Hélas, le revers de ces initiatives est le creusement des inégalités entre territoires et donc entre jeunes.
2. Déployées tardivement, les aides d’urgence n’ont pas permis d’endiguer la précarisation des étudiants
● Suffisamment rare pour être relevé, le rapporteur souscrit pleinement au constat dressé par la Cour des comptes quant aux dispositifs de soutien d’urgence à destination des étudiants qui « ont été nombreux mais dont la montée en puissance a été tardive et ont atteint les étudiants de manière inégale ([20]) ».
Si les aides d’urgence sont évidemment bienvenues, de l’avis de la Cour des comptes comme des personnes auditionnées sur ce sujet, elles sont restées trop longtemps circonscrites, « tant en ce qui concerne le public ciblé que la nature des vulnérabilités considérées et les montants financiers mobilisés ([21]) ».
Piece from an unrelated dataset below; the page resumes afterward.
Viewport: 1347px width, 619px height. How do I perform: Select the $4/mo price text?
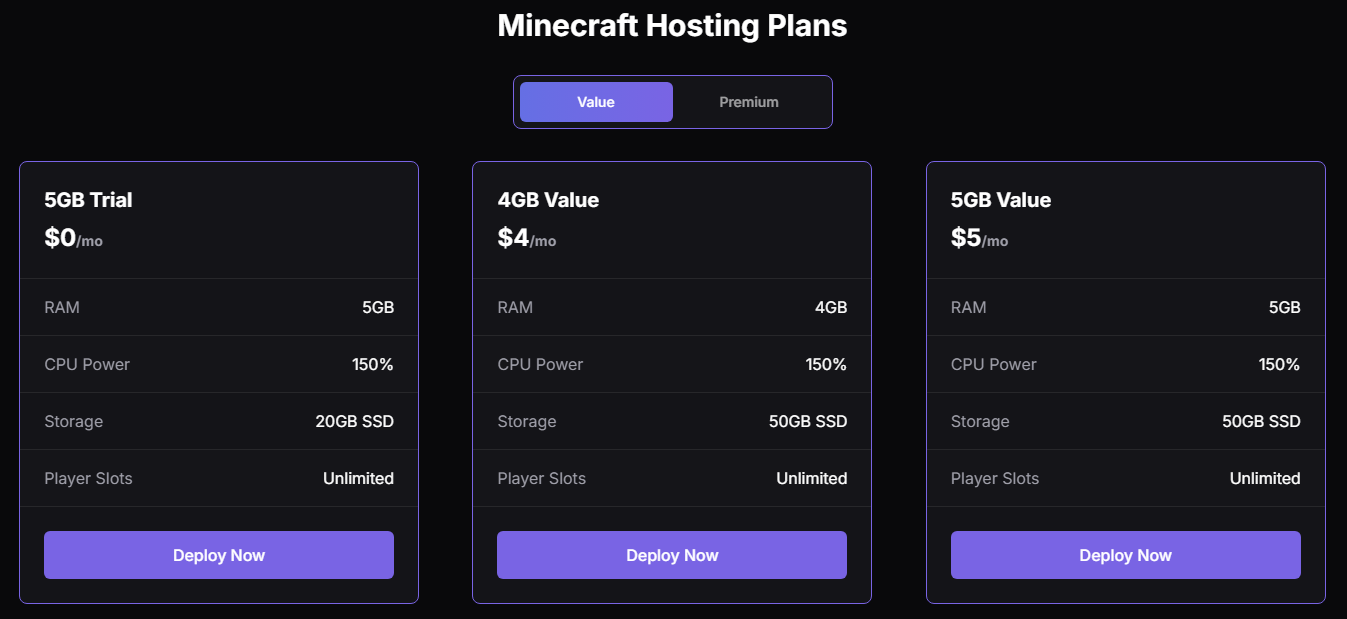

● Le cas du repas à 1 euro est emblématique. D’abord réservé aux seuls étudiants boursiers à partir du 31 août 2020, le dispositif a été élargi à l’ensemble des étudiants entre fin janvier et juin 2021 puis a été de nouveau restreint aux seuls boursiers et étudiants en situation de précarité depuis septembre 2021. Ce sont au total 14,4 millions de repas à 1 euro qui ont été servis en 2020 et 2021 dans les restaurants directement gérés par les Crous ([22]). Cette mesure – prolongée jusqu’à Noël 2022 d’après les dernières annonces du Gouvernement – est évidemment bienvenue mais elle laisse sur le bord de la route un nombre considérable d’étudiants qui en auraient besoin. Comme l’ont rappelé nombre d’organisations étudiantes, la reconnaissance de la « situation de précarité » doit être établie par une assistante sociale. Or, au vu de l’engorgement des services sociaux du Crous, nombre d’étudiants ont préféré faire le choix du renoncement.